# Thread: DE System won't check - can't find error

1. ## DE System won't check - can't find error

Hi. I finished solving a system of DEs using Laplace transform some time ago. The values I figured do not solve the system when plugged back into the original. However, I cannot find my error. I am sure it is something small, but I have been laboring for over an hour and cannot find where I went wrong.
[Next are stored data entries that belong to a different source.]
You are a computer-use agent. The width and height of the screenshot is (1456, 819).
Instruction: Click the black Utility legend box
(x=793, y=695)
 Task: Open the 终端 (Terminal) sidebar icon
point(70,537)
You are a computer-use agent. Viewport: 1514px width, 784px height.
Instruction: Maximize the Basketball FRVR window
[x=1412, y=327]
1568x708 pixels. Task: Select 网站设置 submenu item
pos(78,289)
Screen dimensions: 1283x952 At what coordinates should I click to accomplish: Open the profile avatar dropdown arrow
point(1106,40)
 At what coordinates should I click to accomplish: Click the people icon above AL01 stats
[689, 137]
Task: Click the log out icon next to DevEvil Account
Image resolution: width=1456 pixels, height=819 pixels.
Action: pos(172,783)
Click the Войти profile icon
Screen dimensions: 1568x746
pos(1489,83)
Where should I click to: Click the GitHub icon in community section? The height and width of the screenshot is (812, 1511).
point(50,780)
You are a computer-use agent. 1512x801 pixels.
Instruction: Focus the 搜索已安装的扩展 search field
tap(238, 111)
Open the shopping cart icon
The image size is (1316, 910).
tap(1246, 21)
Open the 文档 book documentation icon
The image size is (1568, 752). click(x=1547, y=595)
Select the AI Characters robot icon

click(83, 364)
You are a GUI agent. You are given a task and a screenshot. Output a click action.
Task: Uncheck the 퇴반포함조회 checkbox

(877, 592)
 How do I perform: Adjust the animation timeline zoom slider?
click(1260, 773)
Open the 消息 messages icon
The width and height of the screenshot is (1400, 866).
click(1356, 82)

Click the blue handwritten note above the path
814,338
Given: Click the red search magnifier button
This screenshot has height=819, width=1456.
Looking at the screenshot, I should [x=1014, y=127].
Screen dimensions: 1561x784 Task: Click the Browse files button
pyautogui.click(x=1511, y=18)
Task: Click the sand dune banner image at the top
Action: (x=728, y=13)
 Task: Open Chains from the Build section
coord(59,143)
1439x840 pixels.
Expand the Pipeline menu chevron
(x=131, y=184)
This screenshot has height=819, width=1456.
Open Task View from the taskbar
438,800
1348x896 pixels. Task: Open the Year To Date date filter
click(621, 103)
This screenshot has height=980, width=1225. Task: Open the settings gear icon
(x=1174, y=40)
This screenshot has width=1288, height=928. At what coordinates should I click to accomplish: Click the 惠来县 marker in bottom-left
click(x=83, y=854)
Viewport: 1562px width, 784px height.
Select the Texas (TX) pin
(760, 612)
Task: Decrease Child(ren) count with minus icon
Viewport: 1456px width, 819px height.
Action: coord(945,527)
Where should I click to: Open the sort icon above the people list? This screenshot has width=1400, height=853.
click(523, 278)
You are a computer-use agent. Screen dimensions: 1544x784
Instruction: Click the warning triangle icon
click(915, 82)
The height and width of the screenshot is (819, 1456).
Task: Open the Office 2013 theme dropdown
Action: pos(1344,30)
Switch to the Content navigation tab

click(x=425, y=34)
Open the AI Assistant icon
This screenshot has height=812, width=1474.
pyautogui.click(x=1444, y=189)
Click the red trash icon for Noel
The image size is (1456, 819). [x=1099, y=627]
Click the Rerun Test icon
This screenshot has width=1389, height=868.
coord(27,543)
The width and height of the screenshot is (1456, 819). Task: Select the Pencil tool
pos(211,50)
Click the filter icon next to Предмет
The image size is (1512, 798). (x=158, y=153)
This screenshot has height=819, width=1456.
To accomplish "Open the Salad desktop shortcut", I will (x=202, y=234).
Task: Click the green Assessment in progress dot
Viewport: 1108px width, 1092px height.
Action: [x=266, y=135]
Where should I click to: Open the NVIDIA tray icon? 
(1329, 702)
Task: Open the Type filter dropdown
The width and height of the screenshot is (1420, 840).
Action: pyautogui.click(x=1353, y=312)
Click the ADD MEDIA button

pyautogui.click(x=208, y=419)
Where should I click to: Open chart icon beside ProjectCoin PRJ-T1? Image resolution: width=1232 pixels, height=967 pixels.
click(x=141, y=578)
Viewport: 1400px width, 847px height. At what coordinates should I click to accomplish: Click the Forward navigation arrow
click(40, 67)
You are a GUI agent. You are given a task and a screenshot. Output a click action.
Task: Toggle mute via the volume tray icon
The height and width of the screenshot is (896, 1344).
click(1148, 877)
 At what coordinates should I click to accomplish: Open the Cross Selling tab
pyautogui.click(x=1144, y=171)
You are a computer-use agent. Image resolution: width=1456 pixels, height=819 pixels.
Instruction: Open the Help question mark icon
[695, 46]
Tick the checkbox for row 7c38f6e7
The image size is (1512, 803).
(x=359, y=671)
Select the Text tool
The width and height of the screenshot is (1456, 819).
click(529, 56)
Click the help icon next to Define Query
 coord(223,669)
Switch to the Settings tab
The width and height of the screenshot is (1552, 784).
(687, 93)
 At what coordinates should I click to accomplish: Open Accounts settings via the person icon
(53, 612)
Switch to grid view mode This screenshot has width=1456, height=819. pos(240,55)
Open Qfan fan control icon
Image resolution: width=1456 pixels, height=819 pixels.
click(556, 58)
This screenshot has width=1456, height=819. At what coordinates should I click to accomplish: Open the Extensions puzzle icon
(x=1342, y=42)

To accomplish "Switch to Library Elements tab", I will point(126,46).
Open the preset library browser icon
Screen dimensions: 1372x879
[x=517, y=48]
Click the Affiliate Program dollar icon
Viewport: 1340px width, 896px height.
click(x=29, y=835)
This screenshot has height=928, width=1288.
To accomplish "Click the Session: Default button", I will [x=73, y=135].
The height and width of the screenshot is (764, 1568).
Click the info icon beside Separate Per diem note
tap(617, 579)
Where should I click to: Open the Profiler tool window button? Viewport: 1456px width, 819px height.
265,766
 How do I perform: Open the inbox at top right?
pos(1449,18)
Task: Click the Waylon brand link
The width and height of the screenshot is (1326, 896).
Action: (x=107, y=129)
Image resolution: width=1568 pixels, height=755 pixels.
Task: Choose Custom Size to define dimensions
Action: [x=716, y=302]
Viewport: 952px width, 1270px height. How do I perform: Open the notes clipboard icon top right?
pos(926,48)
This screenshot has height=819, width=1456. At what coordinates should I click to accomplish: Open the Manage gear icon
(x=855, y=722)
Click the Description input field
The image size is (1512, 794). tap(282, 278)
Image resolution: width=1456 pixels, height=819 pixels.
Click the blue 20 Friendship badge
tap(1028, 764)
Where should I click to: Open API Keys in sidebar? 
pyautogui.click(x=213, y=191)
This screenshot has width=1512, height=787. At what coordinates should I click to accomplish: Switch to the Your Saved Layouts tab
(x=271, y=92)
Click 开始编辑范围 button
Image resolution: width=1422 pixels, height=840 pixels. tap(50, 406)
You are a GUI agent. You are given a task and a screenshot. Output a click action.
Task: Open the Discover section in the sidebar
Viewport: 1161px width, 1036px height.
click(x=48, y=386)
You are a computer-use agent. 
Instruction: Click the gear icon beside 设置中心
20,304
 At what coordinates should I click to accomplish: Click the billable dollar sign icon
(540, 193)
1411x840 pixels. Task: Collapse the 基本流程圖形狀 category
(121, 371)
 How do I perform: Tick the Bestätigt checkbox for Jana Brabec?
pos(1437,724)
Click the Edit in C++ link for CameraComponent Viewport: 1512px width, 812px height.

I feel like I've double-checked everything, but that cannot be so because the answers do not check.

The problem:

Solve the following for $u(t), v(t)$

$u'(t) + u(t) - v(t) = 0$ $u(0)=1$
$v'(t) - u(t) + v(t) = 2$ $v(0)=2$

My solution:

$u(t) = \frac{5 - 3e^{-2t}}{2}$
$v(t) = \frac{3e^{-2t} + 5}{2}$

My work:

Laplace transform the system to get:
$U(s) = L(u(t))$, $V(s) = L(v(t))$

$sU(s) - 1 + U(s) - V(s) = 0$
$sV(s) - 2 - U(s) + V(s) = 2$

simplifying,
$(s+1)U(s) - V(s) = 1$
$- U(s) + (s+1)V(s) = 4$

solving for U(s), V(s)

$U(s) = \frac{s+5}{s(s+2)}$
$V(s) = \frac{4s+5}{s(s+2)}$

partial fractions to inverse laplace later

$U(s) = \frac{5}{(2s)} - \frac{3}{2(s+2)}$
$V(s) = \frac{3}{2(s+2)} + \frac{5}{(2s)}$

inverse laplace, obtaining u(t), v(t)

$u(t) = (5/2) - (3/2)e^{-2t}$
$v(t) = (3/2)e^{-2t} + (5/2)$

simplify and you get what I wrote above.

The problem is, when I plug them into the system, both equations work out to 0...the second one is not equal to 2.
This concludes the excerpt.